→ **TASK BRIEF**: Return a copy of every line in the data below that contains "agent".

→ **RECORDED INFORMATION**:

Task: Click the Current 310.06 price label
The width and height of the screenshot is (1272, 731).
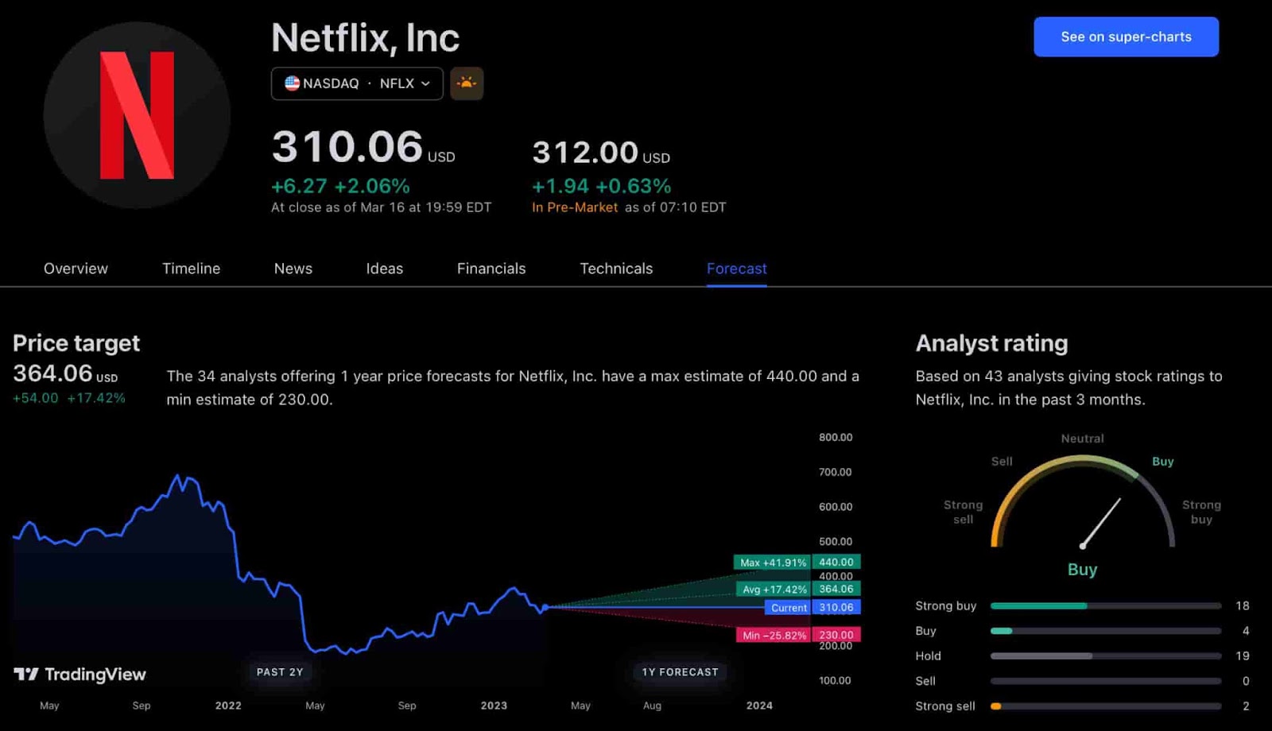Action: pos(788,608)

* * *

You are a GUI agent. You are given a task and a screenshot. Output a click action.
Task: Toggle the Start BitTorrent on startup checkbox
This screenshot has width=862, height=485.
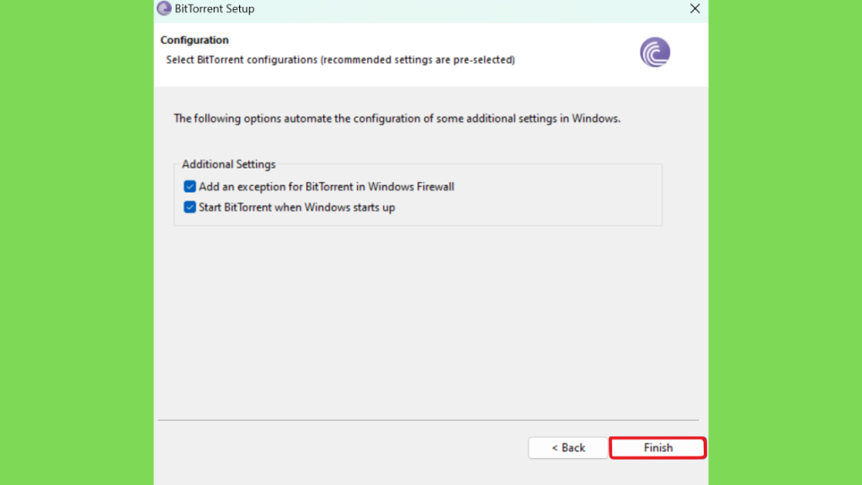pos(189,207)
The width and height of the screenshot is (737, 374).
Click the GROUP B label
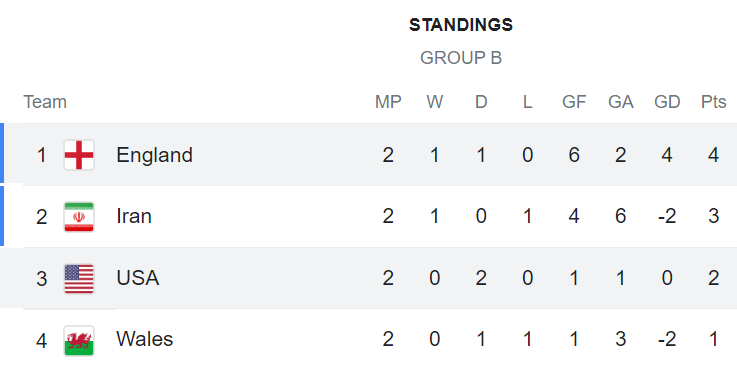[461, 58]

* * *

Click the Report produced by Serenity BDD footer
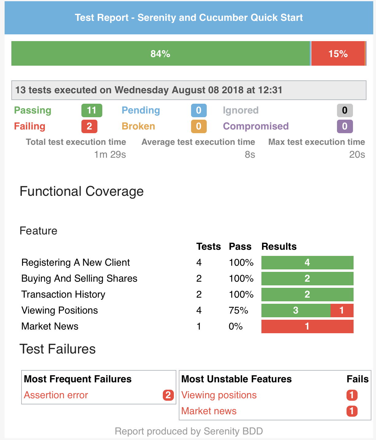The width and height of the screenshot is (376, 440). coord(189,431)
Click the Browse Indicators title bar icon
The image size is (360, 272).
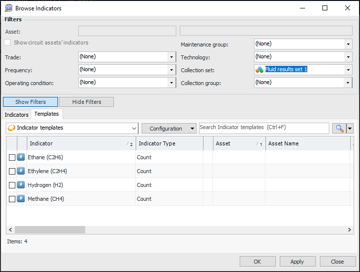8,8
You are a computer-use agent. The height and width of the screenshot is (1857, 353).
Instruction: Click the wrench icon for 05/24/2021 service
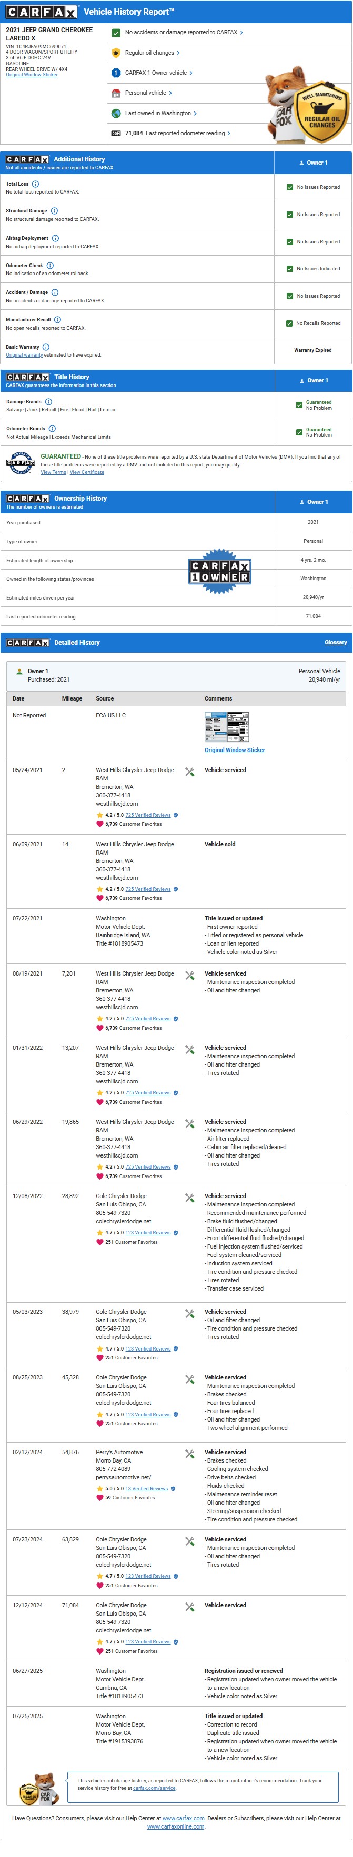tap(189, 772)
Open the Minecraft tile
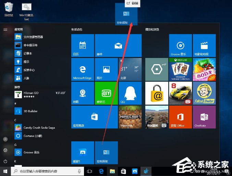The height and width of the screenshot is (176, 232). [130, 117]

→ **ANSWER TO THIS TASK**:
You are a GUI agent. You are given a task and a screenshot. Output a click action.
You are a computer-use agent. The height and width of the screenshot is (1857, 353).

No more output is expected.